The Information Commissioner’s Office (ICO) made its first use of new powers to levy heavy fines for serious breaches of the UK's Privacy and Electronic Communications Regulations (PECR) against the two owners of Tetrus Telecoms, Christopher Niebel and Gary McNeish.

The ICO launched an investigation against Tetrus Telecoms in May 2011 after receiving a tip-off that the firm was sending huge volumes of unsolicited text messages from offices in Stockport and Birmingham, without the consent of the recipient and without identifying the sender – both legal requirements under the PECR. Replies to junk messages about PPI and personal injury claims earned the duo an estimated income of £7,000 to £8,000 a day in affiliate marketing income from claims-marketing firms and other pondlife.

More than 400 complaints about spam texts received by the ICO have been linked to Tetrus.

The ICO’s investigation included raids at Tetrus Telecoms' Stockport premises, in August 2011, and the Manchester home of Niebel, in February 2012. Tetrus was using unregistered pay-as-you-go SIM cards to send out as many as 840,000 illegal text messages a day.

Examples of the text messages sent out by Tetrus Telecoms include:

  • CLAIM TODAY you may be entitled to £3500 for the accident you had. To claim free, reply CLAIM to this message. To opt out text STOP. Thank you
  • URGENT! If you took out a Bank Loan prior to 2007 then you are almost certainly entitled to £2300 in compensation. To claim reply 'YES'
  • You have still not claimed the compensation you are due for the accident you had. To claim then pls reply CLAIM. To opt out text STOP

Leads generated from the dodgy texts were sold to rogue companies claiming to offer payouts for accidents a person has never had or Payment Protection Insurance (PPI) claims that they are not necessarily entitled to.

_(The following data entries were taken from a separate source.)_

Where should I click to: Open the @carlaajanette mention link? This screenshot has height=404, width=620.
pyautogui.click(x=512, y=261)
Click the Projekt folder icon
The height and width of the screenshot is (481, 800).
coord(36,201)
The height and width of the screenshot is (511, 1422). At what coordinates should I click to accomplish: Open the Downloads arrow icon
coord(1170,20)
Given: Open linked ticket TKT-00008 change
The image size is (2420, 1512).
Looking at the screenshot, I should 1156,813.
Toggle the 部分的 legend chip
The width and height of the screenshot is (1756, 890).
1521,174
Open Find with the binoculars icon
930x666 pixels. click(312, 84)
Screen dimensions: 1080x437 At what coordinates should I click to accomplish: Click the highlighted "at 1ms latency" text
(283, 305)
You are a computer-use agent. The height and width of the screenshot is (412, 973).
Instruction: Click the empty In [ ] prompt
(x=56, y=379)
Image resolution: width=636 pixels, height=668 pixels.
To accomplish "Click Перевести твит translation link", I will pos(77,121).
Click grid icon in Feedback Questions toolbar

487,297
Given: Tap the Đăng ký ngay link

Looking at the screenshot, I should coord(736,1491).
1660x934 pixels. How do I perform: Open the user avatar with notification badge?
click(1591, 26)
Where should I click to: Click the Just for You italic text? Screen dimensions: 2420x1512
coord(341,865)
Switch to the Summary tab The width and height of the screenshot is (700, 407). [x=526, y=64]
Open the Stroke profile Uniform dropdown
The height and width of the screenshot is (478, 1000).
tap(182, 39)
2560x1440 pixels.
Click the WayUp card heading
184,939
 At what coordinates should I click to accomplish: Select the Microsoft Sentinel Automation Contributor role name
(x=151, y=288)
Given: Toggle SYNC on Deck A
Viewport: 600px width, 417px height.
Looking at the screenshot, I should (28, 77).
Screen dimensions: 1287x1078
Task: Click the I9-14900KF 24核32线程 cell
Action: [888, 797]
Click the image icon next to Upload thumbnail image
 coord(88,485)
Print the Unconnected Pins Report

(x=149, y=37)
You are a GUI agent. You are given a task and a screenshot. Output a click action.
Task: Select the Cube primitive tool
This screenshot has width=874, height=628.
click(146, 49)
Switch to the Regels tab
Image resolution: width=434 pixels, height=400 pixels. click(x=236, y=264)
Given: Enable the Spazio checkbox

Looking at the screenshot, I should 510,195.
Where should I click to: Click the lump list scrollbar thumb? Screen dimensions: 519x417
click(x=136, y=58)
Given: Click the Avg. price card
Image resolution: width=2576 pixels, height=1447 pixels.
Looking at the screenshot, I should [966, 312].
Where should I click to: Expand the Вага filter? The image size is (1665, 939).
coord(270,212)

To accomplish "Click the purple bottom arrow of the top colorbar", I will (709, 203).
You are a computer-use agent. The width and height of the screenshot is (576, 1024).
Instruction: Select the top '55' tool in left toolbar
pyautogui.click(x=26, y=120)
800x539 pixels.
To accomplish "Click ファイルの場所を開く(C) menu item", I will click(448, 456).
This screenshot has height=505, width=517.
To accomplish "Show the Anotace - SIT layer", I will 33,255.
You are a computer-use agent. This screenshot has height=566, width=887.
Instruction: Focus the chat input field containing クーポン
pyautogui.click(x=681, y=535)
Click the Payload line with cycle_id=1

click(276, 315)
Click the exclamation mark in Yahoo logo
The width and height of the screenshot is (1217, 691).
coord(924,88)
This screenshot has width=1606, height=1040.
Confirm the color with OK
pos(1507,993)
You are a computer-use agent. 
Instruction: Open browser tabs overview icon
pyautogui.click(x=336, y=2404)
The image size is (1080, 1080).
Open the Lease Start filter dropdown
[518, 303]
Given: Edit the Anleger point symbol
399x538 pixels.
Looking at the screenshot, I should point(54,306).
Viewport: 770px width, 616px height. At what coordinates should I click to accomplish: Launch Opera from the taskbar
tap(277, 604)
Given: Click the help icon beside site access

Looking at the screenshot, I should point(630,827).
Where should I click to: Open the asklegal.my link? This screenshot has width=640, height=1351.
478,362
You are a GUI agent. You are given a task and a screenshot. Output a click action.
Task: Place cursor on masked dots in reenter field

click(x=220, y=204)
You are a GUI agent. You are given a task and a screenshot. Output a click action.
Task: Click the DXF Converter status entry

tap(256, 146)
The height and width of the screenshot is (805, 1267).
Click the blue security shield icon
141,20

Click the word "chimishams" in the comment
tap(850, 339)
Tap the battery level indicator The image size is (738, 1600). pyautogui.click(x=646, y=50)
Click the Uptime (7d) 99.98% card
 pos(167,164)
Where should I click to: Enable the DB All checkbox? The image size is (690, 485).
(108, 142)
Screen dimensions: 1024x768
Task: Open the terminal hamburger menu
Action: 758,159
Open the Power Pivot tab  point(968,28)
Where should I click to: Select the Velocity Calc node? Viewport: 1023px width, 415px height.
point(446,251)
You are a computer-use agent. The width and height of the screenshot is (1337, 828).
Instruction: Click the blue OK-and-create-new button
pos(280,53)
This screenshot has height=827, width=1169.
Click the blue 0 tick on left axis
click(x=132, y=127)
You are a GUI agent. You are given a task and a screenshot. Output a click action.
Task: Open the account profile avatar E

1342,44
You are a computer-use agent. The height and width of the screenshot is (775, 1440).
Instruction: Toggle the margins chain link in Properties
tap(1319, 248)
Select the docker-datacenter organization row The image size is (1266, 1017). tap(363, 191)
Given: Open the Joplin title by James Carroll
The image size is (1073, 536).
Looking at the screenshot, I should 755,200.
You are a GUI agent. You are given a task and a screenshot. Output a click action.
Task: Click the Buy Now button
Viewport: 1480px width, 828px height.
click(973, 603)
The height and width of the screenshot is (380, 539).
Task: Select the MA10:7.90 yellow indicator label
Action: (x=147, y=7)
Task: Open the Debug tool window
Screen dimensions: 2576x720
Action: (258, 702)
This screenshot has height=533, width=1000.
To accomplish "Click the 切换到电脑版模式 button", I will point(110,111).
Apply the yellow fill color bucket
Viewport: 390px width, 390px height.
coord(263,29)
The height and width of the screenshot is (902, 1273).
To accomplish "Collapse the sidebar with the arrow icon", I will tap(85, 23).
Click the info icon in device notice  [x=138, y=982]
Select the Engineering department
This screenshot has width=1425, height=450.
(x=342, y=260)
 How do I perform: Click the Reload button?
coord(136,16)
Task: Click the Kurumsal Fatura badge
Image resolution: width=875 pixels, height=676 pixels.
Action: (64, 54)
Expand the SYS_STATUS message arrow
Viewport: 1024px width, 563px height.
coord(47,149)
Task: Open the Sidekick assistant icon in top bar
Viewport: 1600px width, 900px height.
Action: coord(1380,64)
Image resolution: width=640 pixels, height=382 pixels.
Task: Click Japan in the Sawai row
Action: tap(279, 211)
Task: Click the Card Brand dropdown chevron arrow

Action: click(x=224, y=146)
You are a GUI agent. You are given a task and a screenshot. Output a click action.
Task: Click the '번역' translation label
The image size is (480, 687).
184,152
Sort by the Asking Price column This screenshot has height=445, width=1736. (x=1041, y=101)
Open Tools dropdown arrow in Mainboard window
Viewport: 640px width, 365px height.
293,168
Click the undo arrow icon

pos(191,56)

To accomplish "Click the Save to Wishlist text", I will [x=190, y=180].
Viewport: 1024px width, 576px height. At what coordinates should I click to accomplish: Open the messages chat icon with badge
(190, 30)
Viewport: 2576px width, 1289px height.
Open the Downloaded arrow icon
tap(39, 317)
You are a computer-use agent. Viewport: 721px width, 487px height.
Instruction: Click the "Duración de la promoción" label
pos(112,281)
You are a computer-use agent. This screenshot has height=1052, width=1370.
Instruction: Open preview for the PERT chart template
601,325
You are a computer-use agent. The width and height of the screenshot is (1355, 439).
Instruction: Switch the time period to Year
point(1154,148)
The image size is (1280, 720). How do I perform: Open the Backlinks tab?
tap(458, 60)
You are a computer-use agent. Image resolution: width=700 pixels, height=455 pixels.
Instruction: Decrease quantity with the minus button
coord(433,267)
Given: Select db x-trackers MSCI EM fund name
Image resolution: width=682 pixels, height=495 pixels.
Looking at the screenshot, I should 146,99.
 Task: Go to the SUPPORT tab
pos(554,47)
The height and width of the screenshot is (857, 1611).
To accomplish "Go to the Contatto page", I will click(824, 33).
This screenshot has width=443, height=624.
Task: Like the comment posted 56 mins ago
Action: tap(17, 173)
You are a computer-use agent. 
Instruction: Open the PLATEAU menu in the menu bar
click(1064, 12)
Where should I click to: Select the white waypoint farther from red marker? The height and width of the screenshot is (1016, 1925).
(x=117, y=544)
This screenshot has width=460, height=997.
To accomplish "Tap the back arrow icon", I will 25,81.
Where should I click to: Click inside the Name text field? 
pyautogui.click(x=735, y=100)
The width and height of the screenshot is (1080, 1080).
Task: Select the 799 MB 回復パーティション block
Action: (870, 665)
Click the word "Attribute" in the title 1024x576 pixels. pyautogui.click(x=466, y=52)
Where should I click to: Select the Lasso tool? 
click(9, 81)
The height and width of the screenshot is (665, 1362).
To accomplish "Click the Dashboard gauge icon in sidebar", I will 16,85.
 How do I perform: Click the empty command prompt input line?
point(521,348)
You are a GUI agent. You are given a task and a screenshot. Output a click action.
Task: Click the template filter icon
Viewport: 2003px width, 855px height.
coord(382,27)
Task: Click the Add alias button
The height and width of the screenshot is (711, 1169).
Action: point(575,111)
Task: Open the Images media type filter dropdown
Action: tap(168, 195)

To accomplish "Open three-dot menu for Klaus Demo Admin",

Niebel and McNeish are reckoned to have made hundreds of thousands of pounds in profit since Tetrus was set up in December 2009.

Niebel has now been ordered to pay a penalty of £300,000, while McNeish, who appears to have taken less out of the business, has been fined £140,000.

The pair also face potential prosecution from the ICO for failing to notify it that Tetrus Telecoms was processing personal information, a legal requirement for organisations under the Data Protection Act

Information Commissioner, Christopher Graham, said: "The two individuals we have served penalties on today made a substantial profit from the sale of personal information. They knew they were breaking the law and the trail of evidence uncovered by my office highlights the scale of their operations."

The ICO is also currently considering issuing penalties to three other companies suspected of illegal text spamming. The data privacy watchdog is working with network providers to trace text spammers and with the Ministry of Justice to target claims management companies who purchase marketing information breaching the Data Protection Act, as well as electronic marketing regulations.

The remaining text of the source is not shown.